And the third is the role of emotions generally in human behavior and action. The Japanese and Chinese public responses over the last few months to the dispute, with anger, demonstrations and proclamations online, have been strong and persistent. To outsiders, they show a highly emotional and sometimes nationalistic dimension to public opinion in both countries. As Dominique Moisi wrote in The Geopolitics of Emotion, "One cannot fully understand the world in which we live without trying to integrate and understand its emotions." The dispute between China and Japan makes no sense unless one looks at the emotional dimension to foreign policy.

Rational solution

But like it or not, we must be rational actors. And a rational actor would look at the advice given by late Chinese leader Deng Xiaoping in the 1980s about leaving decisions that are too tough to make now for the next generation, or the one after that. By then, what is impossible today might have a solution. They would look at the suggested compromises that urge resource-exploitation agreements as at least one way of coming up with a pragmatic framework to balance everyone's interests now without having to sort out everything at once.

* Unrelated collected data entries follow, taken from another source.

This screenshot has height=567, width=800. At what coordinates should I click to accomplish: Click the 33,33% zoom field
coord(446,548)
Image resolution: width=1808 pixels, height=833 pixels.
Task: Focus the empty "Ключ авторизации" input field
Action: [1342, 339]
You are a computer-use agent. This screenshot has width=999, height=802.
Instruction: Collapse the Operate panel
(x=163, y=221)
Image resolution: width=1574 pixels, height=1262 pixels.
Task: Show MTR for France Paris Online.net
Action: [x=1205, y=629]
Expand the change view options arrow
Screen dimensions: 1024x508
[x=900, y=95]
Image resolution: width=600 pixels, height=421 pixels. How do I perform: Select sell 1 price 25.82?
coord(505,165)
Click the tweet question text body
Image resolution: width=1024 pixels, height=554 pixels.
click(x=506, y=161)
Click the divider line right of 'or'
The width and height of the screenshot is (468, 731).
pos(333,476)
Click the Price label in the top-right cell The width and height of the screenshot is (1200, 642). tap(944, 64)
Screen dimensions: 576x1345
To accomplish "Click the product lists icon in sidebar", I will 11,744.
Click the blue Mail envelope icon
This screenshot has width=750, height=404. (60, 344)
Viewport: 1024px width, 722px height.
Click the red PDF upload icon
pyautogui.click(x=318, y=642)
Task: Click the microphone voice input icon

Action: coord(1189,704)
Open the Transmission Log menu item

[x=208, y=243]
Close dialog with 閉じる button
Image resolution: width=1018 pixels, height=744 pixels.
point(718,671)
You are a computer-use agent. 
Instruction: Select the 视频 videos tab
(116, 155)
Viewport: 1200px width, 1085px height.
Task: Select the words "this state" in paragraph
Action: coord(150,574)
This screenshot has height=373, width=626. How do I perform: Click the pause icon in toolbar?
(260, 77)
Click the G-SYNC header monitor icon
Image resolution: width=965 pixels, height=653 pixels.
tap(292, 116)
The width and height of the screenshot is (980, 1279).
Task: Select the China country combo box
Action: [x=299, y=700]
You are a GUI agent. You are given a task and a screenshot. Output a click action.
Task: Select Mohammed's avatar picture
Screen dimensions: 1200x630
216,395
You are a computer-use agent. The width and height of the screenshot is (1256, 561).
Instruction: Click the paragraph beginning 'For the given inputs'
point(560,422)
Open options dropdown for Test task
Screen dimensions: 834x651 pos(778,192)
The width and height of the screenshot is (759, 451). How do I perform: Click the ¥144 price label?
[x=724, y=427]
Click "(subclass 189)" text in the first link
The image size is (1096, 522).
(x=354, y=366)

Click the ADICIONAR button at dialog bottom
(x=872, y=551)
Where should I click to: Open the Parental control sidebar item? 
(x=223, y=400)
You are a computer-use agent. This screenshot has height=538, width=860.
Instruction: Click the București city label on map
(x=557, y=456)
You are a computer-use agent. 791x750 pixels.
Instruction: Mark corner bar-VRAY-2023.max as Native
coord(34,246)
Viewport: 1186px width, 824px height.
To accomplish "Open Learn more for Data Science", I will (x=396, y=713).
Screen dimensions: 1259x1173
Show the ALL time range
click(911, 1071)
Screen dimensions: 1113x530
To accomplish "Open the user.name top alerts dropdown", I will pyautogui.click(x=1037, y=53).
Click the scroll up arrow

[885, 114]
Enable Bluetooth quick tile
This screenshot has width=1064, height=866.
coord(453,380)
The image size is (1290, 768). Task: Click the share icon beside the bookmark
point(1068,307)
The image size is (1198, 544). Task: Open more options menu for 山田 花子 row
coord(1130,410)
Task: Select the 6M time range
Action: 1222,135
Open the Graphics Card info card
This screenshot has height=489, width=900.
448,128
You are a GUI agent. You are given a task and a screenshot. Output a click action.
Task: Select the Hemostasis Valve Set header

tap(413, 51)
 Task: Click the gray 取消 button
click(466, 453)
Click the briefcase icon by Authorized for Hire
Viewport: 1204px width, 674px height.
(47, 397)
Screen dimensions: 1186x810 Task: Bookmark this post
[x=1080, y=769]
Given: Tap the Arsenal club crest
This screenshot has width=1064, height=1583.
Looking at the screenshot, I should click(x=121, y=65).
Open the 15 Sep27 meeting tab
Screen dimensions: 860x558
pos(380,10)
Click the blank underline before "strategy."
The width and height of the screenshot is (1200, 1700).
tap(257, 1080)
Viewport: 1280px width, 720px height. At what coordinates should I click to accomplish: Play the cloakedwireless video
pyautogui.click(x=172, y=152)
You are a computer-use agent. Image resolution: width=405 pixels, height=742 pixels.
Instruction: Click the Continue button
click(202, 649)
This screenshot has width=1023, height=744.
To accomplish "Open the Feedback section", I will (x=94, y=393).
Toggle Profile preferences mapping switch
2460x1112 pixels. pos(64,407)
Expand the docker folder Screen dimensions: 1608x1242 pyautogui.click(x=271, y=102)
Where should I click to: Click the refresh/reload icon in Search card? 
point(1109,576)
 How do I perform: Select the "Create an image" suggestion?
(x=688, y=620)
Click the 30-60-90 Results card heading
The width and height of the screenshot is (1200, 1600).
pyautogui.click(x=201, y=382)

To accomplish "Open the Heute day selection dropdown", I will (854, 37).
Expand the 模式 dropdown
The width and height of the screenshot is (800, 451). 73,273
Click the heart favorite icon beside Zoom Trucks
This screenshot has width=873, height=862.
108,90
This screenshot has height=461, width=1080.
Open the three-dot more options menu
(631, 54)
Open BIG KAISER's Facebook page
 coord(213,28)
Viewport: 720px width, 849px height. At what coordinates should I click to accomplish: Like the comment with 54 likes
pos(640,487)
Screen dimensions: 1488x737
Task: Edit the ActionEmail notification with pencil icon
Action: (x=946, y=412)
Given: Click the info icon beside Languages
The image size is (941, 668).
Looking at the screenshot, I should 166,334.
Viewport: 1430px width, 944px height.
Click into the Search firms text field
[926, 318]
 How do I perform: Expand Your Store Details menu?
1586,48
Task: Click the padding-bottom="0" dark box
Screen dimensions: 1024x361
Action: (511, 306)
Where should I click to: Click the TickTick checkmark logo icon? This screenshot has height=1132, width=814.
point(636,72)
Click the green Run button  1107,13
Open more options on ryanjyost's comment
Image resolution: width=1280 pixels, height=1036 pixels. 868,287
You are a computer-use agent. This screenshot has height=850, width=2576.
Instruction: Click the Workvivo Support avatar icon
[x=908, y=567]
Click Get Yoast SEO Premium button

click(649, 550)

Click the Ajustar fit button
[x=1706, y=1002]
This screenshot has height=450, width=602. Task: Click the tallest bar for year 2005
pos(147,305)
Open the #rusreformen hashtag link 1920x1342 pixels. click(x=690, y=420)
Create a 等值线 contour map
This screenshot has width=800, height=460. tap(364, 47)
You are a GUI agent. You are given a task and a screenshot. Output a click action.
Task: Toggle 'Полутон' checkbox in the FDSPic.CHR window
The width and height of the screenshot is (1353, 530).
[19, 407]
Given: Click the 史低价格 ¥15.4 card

What the United States, the EU and pretty much everyone else in the region wouldn't want is for major economies with enormous amounts of investment and economic integration like that of Japan and China to be in conflict with each other. This is especially the case in view of the fragility of the global economy elsewhere in the world. China's stable growth is becoming one of the great engines for GDP elsewhere on the planet. If this is slowed down, then it will go from being a regional problem to a global one.

General Secretary of the Central Committee of the Communist Party of China Xi Jinping has stated that China won't compromise on its core values diplomatically in a speech from Beijing in late January. Over the last few years, the Chinese Government has spoken more of its "core interests," spelling some of these out. There is wide understanding that sovereignty is of vital importance to the government, and that it sees part of its function to make China strong enough that it is listened to on these issues.

With its new government in Tokyo too, the Japanese must understand that there needs to be pragmatism and a lessening of the highly charged emotional language that has grown in the last few weeks. Getting to a framework where the hard issues aren't solved but at least are not buried and can be dealt with another day when tempers have calmed down might not be an exciting objective to aim for, but for a region that has seen too much of its share of instability and strife in the last century, this at the moment looks like the best place to be.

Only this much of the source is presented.